"Canada is offering incentives to mining companies to dig in its northern regions for the critical minerals needed for EVs and solar panels. But based on past abuses, critics fear carbon-rich peatlands will be lost, wild rivers polluted, and enormous cleanup projects left behind."
"In the wilderness north of Great Slave Lake, in Canada’s Northwest Territories, mining companies are eyeing a potential treasure trove of critical minerals as demand for lithium, nickel, graphite, and copper has risen sharply to meet the needs of the burgeoning electric vehicle and solar power industries.
The cost of mining in this and many other roadless parts of northern Canada used to be prohibitive. That changed last December, when the Canadian government announced its highly anticipated Critical Minerals Strategy, which offers mining companies generous tax breaks, $3 billion in additional funding incentives, and a promise to fast-track the federal environmental impact review process.

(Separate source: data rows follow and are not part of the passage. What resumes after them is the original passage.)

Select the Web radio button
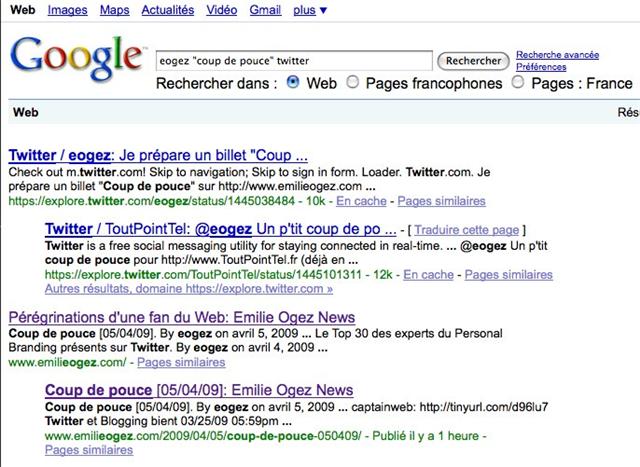This screenshot has height=467, width=640. coord(293,82)
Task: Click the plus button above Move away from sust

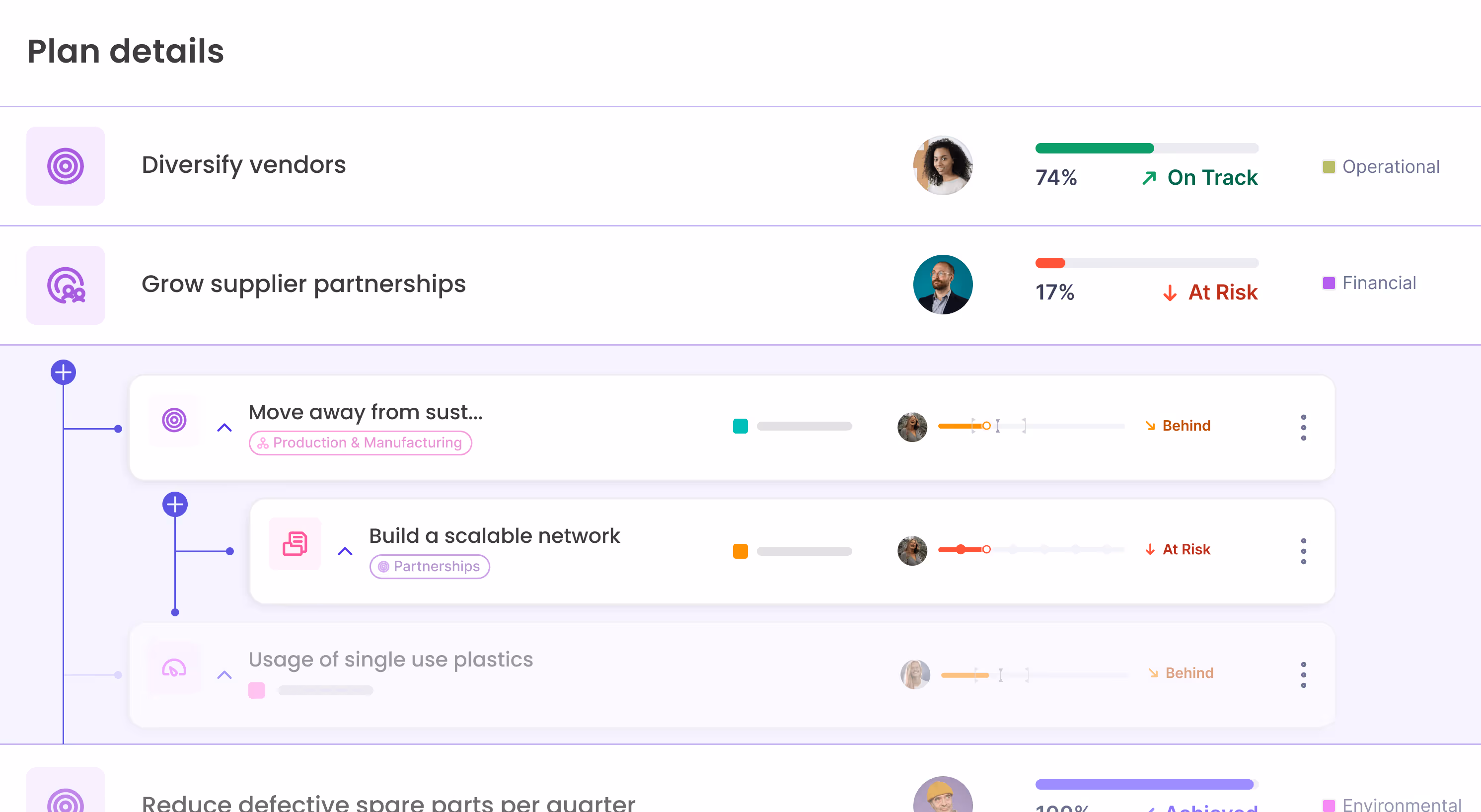Action: 63,371
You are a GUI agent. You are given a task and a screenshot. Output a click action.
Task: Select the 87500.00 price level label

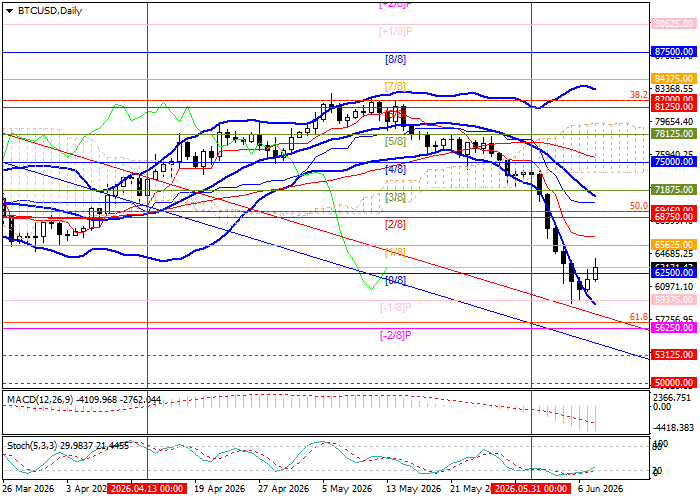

While the strategy is being touted as a way of helping the world transition to a post-carbon economy, some environmentalists fear that it will result in drained wetlands, diverted streams, and the disturbance of carbon-rich peatlands. Over the past three decades, the mining industry has walked away from these and many other environmental liabilities, leaving Canadian taxpayers with cleanup bills amounting to more than $10 billion."